Ребекка повернулась к мольберту.
– Позже я объясню вам в деталях, как подготовить к работе холст, а сейчас просто хочу обратить ваше внимание на то, что начинать надо с грунтовки, которую вы накладываете на поверхность холста слой за слоем. От хорошей грунтовки зависит будущее картины. Обычно используется темно-коричневый цвет, придающий картине особый колорит. Я же использую более светлые тона, отчего картина становится ярче.
Нетерпеливым движением головы Ребекка откинула непокорный локон, упавший ей на глаза, тяжелый узел рассыпался, и роскошные волосы закрыли ее спину до самой талии. Зрелище было впечатляющим. Волосы переливались самыми разными оттенками от рыжевато-коричневого до красно-золотистого. У Кеннета дух захватило. В этом каскаде роскоши была такая притягательность, какую не часто встретишь даже в женском теле.

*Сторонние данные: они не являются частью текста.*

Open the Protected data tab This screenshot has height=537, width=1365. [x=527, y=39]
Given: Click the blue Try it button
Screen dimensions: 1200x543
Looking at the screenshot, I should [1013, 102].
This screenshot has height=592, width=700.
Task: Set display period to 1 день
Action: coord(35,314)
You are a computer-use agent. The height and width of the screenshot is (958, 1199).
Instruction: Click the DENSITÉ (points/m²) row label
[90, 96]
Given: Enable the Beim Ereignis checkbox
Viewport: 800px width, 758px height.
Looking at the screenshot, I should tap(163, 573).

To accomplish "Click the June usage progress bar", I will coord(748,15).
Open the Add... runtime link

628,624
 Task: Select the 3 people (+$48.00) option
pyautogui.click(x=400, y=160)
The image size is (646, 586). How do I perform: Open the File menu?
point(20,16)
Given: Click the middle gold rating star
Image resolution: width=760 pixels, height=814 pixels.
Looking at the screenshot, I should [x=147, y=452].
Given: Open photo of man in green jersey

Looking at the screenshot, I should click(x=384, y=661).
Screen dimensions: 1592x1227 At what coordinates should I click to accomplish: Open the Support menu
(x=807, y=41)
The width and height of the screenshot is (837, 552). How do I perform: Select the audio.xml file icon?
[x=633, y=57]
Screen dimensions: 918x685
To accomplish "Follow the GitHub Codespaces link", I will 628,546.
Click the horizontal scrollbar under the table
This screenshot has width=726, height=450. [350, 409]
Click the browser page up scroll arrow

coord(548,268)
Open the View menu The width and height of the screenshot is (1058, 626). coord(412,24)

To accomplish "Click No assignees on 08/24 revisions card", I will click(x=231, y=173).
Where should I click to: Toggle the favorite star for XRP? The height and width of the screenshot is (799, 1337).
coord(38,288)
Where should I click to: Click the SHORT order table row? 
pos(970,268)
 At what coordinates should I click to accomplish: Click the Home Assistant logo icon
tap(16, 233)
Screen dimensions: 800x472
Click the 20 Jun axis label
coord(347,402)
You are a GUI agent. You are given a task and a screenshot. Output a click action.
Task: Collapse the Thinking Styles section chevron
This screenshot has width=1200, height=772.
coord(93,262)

– Было бы величайшим преступлением подстригать такие волосы, как ваши, – заметил Кеннет, стараясь казаться безразличным, – они вам явно мешают, и боюсь, что вы когда-нибудь потеряете терпение и отрежете их.
– Отец не позволит мне сделать это. Каждый раз, когда он пишет кого-нибудь с длинными волосами, он использует меня в качестве модели. – Привычным небрежным жестом Ребекка ловко подхватила волосы, скрутила их в узел и закрепила его деревянной ручкой от кисти. Взяв палитру в левую руку, она заметила: – Холст уже загрунтован, и я набросала вчерне основные контуры фигуры. Теперь можно начать писать маслом.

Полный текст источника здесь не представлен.